Make an exact copy of the entries below.

*** SOURCE MATERIAL ***

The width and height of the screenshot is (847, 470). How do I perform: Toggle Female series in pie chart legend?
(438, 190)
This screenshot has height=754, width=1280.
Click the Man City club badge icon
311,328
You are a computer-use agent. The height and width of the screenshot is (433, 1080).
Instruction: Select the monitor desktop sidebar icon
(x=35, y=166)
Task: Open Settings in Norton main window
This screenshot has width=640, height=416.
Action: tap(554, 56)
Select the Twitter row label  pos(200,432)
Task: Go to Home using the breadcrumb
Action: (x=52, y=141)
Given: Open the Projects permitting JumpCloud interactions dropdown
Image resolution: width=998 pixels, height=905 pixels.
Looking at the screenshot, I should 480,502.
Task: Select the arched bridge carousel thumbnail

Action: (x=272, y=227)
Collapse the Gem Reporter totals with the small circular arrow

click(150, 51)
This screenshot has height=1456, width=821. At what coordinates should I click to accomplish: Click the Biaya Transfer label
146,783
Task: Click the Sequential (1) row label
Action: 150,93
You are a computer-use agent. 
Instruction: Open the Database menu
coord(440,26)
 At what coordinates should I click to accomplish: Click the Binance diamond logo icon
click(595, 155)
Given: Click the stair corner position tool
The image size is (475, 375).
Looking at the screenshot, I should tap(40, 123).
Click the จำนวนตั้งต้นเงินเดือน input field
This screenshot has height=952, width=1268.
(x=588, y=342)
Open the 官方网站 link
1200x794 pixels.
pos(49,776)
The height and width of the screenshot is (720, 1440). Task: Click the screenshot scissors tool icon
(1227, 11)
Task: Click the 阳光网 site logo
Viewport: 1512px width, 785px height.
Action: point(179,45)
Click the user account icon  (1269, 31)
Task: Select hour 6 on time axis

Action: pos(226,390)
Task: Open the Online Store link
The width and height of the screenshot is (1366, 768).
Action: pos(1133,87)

*** End of SOURCE MATERIAL ***

**TASK SOLUTION**
The width and height of the screenshot is (847, 470). How do I perform: Toggle Female series in pie chart legend?
(438, 190)
This screenshot has height=754, width=1280.
Click the Man City club badge icon
311,328
You are a computer-use agent. The height and width of the screenshot is (433, 1080).
Instruction: Select the monitor desktop sidebar icon
(x=35, y=166)
Task: Open Settings in Norton main window
This screenshot has width=640, height=416.
Action: tap(554, 56)
Select the Twitter row label  pos(200,432)
Task: Go to Home using the breadcrumb
Action: (x=52, y=141)
Given: Open the Projects permitting JumpCloud interactions dropdown
Image resolution: width=998 pixels, height=905 pixels.
Looking at the screenshot, I should 480,502.
Task: Select the arched bridge carousel thumbnail

Action: (x=272, y=227)
Collapse the Gem Reporter totals with the small circular arrow

click(150, 51)
This screenshot has height=1456, width=821. At what coordinates should I click to accomplish: Click the Biaya Transfer label
146,783
Task: Click the Sequential (1) row label
Action: 150,93
You are a computer-use agent. 
Instruction: Open the Database menu
coord(440,26)
 At what coordinates should I click to accomplish: Click the Binance diamond logo icon
click(595, 155)
Given: Click the stair corner position tool
The image size is (475, 375).
Looking at the screenshot, I should tap(40, 123).
Click the จำนวนตั้งต้นเงินเดือน input field
This screenshot has height=952, width=1268.
(x=588, y=342)
Open the 官方网站 link
1200x794 pixels.
pos(49,776)
The height and width of the screenshot is (720, 1440). Task: Click the screenshot scissors tool icon
(1227, 11)
Task: Click the 阳光网 site logo
Viewport: 1512px width, 785px height.
Action: point(179,45)
Click the user account icon  (1269, 31)
Task: Select hour 6 on time axis

Action: pos(226,390)
Task: Open the Online Store link
The width and height of the screenshot is (1366, 768).
Action: pos(1133,87)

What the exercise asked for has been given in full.